WORK TASK
From the first line to the last, retype the records exactly without their images.

Collected data entries:
========

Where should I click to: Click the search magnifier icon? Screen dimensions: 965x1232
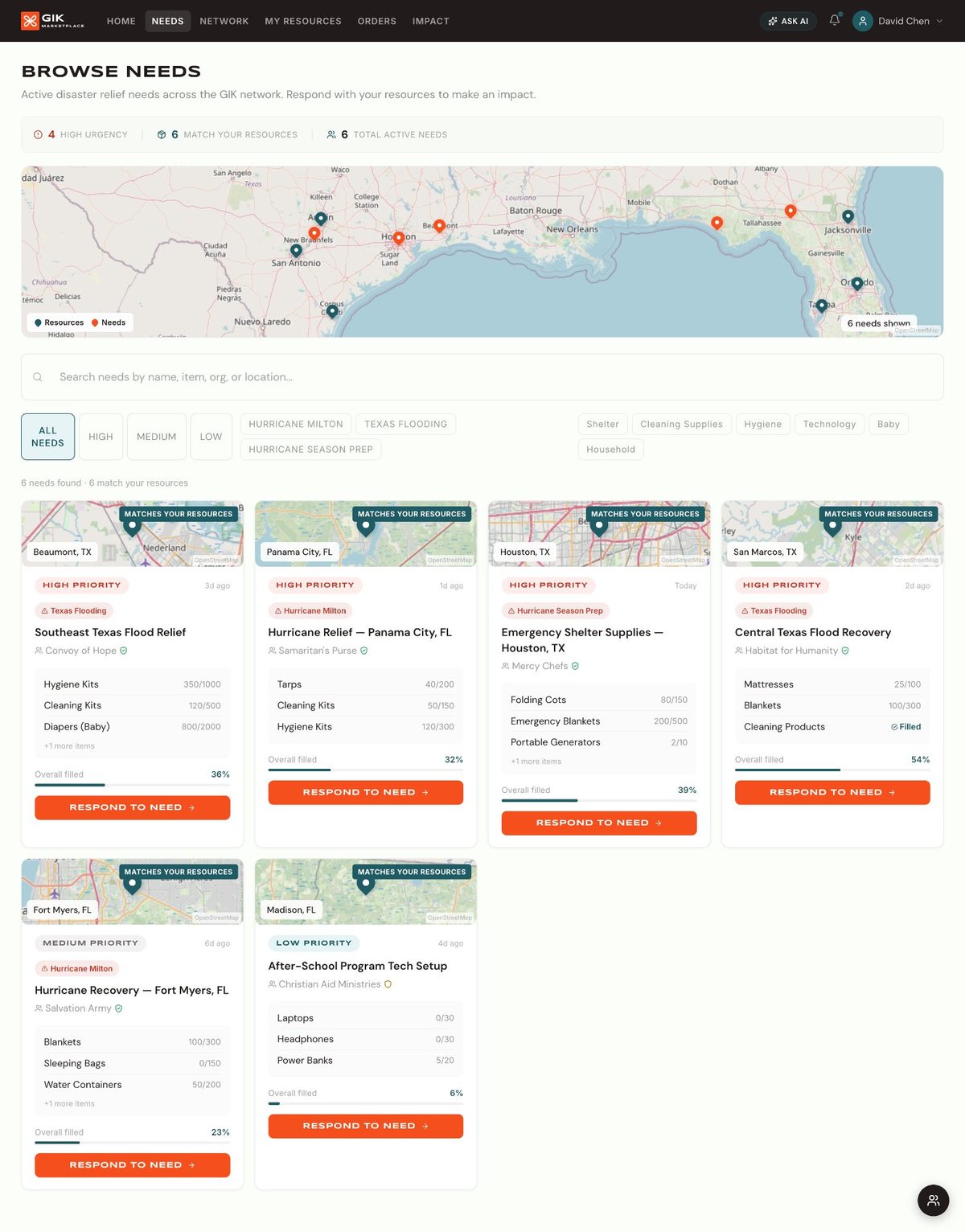37,376
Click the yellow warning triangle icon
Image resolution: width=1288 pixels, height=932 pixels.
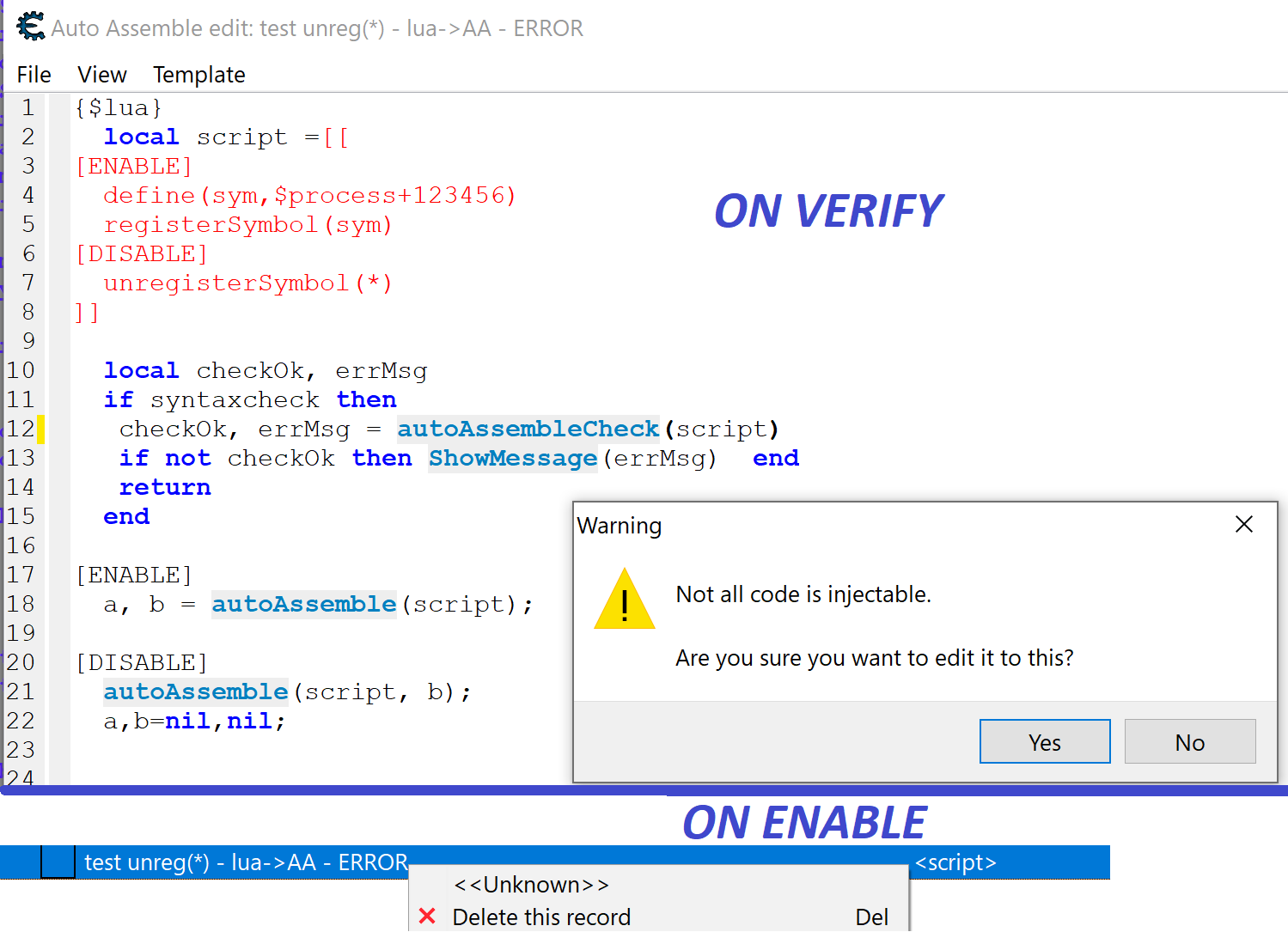pos(625,600)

========

THE COMPLETED TASK
Where should I click to: Click the search magnifier icon? Screen dimensions: 965x1232
37,376
Click the yellow warning triangle icon
Image resolution: width=1288 pixels, height=932 pixels.
pos(625,600)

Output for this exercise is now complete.